Stored data:

/---

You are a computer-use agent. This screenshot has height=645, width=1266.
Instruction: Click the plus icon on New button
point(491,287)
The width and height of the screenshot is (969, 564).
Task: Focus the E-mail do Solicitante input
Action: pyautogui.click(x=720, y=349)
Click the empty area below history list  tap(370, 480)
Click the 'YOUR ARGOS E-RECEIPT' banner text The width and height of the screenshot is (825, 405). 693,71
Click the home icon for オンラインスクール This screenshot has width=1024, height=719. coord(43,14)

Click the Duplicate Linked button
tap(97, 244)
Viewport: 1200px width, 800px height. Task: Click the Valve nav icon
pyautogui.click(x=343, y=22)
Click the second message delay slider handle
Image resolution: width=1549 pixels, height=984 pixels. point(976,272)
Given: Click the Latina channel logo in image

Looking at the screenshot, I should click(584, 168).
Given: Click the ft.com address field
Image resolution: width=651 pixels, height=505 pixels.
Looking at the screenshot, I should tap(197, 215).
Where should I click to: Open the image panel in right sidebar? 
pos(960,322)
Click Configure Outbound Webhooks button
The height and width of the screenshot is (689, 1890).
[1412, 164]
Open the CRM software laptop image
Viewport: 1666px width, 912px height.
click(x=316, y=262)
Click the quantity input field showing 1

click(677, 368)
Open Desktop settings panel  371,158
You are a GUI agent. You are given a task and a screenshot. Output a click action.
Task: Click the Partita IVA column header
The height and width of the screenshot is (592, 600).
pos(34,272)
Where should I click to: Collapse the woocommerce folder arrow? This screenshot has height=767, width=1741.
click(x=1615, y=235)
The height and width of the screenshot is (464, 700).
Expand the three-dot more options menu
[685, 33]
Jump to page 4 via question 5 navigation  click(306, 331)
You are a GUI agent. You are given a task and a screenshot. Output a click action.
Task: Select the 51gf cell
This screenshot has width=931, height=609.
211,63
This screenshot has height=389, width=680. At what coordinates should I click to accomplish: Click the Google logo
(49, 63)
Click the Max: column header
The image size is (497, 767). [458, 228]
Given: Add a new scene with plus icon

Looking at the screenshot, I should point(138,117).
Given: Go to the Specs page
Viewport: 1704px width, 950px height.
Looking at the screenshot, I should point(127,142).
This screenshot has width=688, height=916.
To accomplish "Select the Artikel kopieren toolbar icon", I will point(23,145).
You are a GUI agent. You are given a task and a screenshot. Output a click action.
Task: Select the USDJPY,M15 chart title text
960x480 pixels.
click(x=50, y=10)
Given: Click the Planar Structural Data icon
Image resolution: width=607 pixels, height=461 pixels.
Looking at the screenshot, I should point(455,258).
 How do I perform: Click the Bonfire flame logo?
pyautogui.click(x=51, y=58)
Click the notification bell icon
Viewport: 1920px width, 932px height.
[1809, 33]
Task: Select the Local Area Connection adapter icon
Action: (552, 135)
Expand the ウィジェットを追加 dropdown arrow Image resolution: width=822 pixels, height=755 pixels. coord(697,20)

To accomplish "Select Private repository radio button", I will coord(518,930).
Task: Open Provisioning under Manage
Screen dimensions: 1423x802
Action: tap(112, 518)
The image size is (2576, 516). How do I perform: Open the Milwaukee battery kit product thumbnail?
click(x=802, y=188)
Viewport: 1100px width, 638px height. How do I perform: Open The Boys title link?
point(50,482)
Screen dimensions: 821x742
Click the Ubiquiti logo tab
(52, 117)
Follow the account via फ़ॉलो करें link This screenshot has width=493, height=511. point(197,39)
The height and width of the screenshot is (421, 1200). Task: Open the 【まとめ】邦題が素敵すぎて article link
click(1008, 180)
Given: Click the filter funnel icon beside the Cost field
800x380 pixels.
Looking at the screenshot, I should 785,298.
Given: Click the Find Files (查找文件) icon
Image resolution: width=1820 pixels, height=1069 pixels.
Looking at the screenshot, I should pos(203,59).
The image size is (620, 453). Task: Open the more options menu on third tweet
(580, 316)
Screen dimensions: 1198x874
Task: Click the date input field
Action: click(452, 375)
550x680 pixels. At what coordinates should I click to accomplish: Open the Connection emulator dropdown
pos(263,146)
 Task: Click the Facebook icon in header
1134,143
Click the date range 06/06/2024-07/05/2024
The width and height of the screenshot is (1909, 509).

\---

§ **WHAT YOU SHOULD DO**:
A word-for-word copy of the lines above from the one with "Image resolution: width=651" through the one with "Task: Select the 51gf cell", inclusive, is the only output wanted.

§ **ANSWER TO THIS TASK**:
Image resolution: width=651 pixels, height=505 pixels.
Looking at the screenshot, I should tap(197, 215).
Where should I click to: Open the image panel in right sidebar? 
pos(960,322)
Click Configure Outbound Webhooks button
The height and width of the screenshot is (689, 1890).
[1412, 164]
Open the CRM software laptop image
Viewport: 1666px width, 912px height.
click(x=316, y=262)
Click the quantity input field showing 1

click(677, 368)
Open Desktop settings panel  371,158
You are a GUI agent. You are given a task and a screenshot. Output a click action.
Task: Click the Partita IVA column header
The height and width of the screenshot is (592, 600).
pos(34,272)
Where should I click to: Collapse the woocommerce folder arrow? This screenshot has height=767, width=1741.
click(x=1615, y=235)
The height and width of the screenshot is (464, 700).
Expand the three-dot more options menu
[685, 33]
Jump to page 4 via question 5 navigation  click(306, 331)
You are a GUI agent. You are given a task and a screenshot. Output a click action.
Task: Select the 51gf cell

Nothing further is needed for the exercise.